Functional Debugging:
- Door Operation: Test opening/closing 100 times—door should stay closed without manual locking; no squeaking.
- Drawer Sliding: Open/close drawers 50 times—no jamming; slides smoothly throughout the stroke.
- Component Fit: Check that simulated refrigeration system mounts (par ex., compressor brackets) align with holes (position error ≤0.1mm).
5. Contrôle de qualité & Optimisation: Ensure Prototype Reliability
Strict quality control identifies defects early, while optimization reduces costs and improves efficiency for future iterations.

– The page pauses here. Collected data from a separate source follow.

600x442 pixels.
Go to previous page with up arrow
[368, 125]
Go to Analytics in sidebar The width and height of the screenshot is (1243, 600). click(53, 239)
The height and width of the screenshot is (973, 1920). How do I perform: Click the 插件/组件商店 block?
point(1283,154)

(1) Key Quality Control Standards
| Control Item | Acceptance Criteria | Inspection Method |
| Précision dimensionnelle | – Box cavity: ±0,2 mm- Door frame: ±0,1mm- Hole position: ±0,1mm | MMT (pour les fonctionnalités critiques); digital caliper (for general dimensions) |
| Qualité des surfaces | – Visible surfaces: Ra ≤0.8μm, no tool marks/scratches- Hidden surfaces: Ra ≤1.6μm | Surface roughness tester; inspection visuelle (under 500lux light) |
| Assembly Fit | – Door-box clearance: 2-3mm (uniform)- Drawer sliding resistance: ≤5N | Feeler gauge (for clearance); force gauge (for sliding resistance) |
| Material Performance | – ABS impact resistance: ≥15 kJ/m²- PC transparency: ≥85% | Izod impact tester; spectrophotometer |
(2) Process Optimization Tips
- Material Saving: Pour les grandes pièces (par ex., box body), design hollow structures (with 3–5mm thick walls) to reduce blank size—saves 20–30% material cost.
- Machining Efficiency: Combine roughing and semi-finishing for simple parts (par ex., decorative strips) to reduce tool change time by 15–20%.

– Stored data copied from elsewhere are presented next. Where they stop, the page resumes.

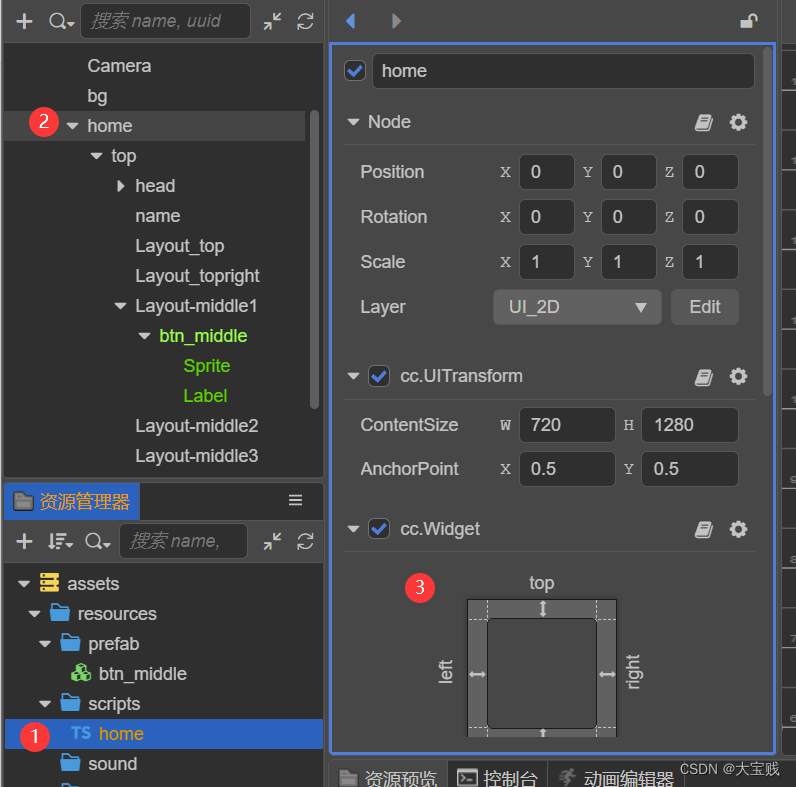The height and width of the screenshot is (787, 796).
Task: Select the home TypeScript script asset
Action: [x=120, y=734]
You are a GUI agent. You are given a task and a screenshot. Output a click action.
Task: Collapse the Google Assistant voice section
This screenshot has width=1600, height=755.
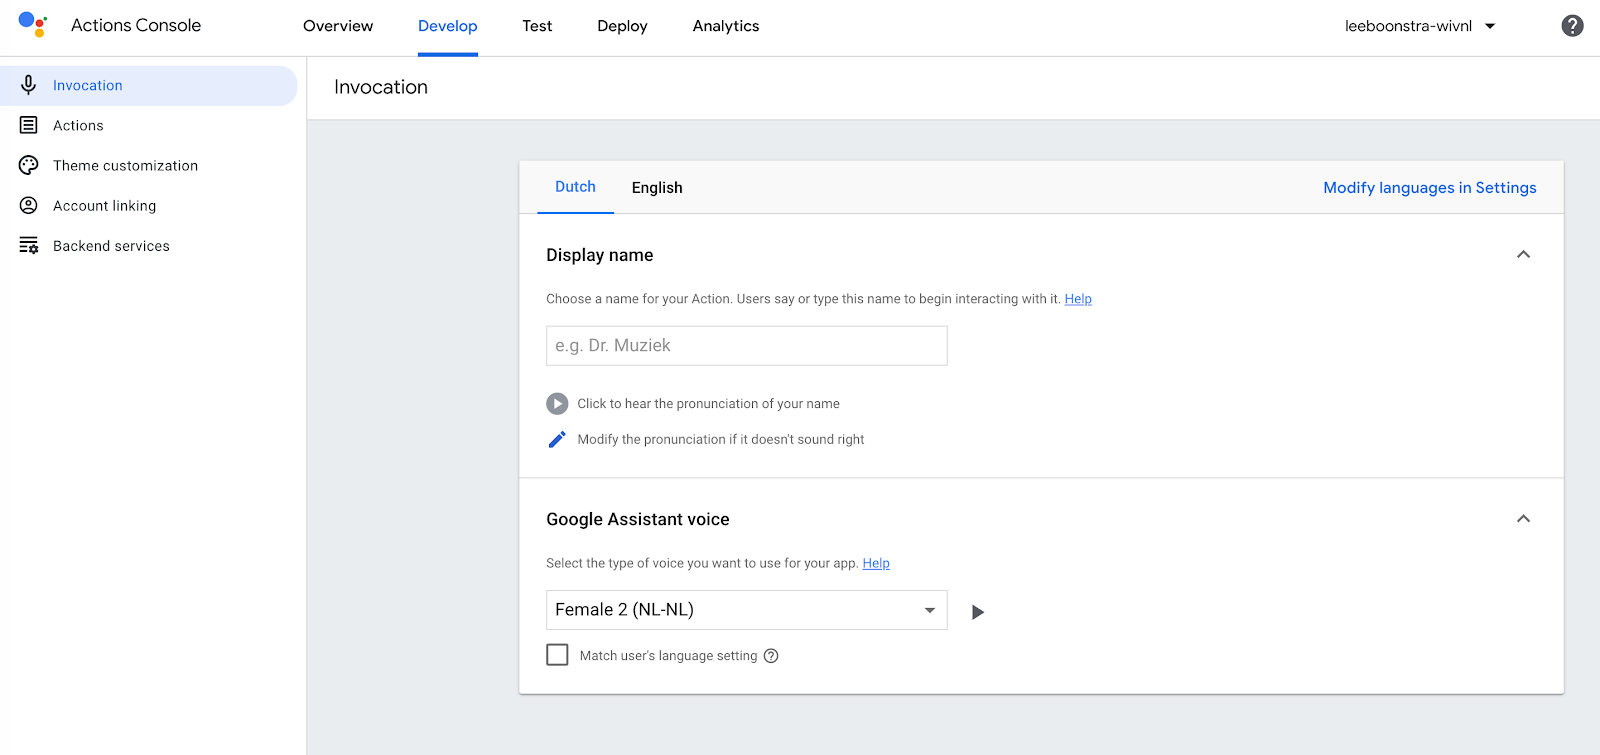tap(1523, 519)
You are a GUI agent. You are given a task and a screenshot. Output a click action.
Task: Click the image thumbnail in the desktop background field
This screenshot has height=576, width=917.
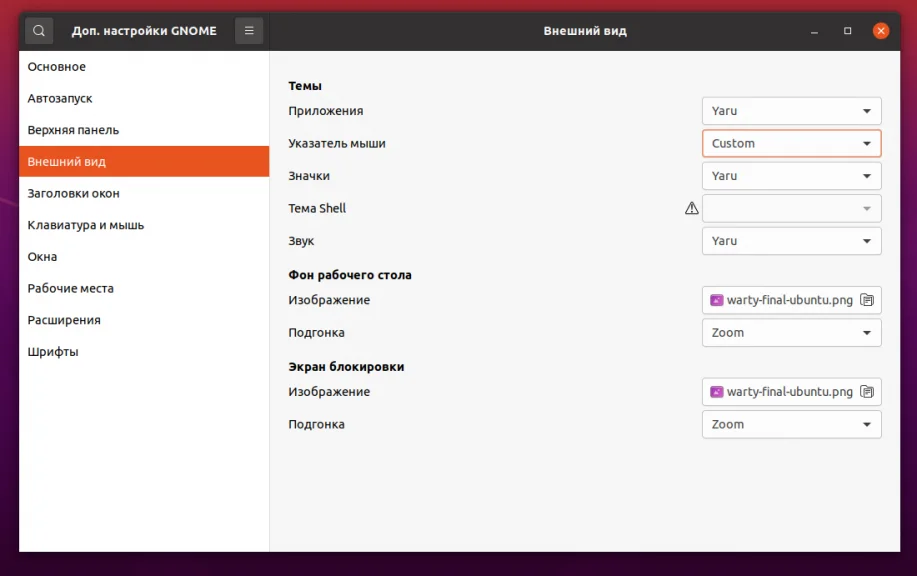717,300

- Post-Processing Simplification: For non-visible parts (par ex., inner partition slots), skip painting—saves 10–15% of post-processing time.

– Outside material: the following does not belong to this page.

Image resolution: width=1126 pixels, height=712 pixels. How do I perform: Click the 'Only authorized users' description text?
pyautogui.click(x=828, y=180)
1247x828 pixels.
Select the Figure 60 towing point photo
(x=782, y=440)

Yigu Technology’s Perspective on CNC Machining Refrigerator Prototype Models
Chez Yigu Technologie, we believe design-machining integration is the core of efficient refrigerator prototype development. Many clients face issues like door sealing failure or drawer jamming due to disconnected design and machining. Our team optimizes models for manufacturability: Par exemple, we add 0.3mm machining allowance to door frames to ensure sealing clearance, and design self-lubricating structures for slide rails to reduce post-processing. We also select materials strategically—using ABS for main bodies (rentable, easy to finish) and PC for observation windows (haute transparence, résistant aux chocs). For large-batch prototypes, we use multi-cavity fixtures to machine 2–3 parts at once, réduisant le temps de production en 40%. Our goal is to deliver prototypes that accurately reflect mass-production effects, helping clients shorten product development cycles by 25–30%.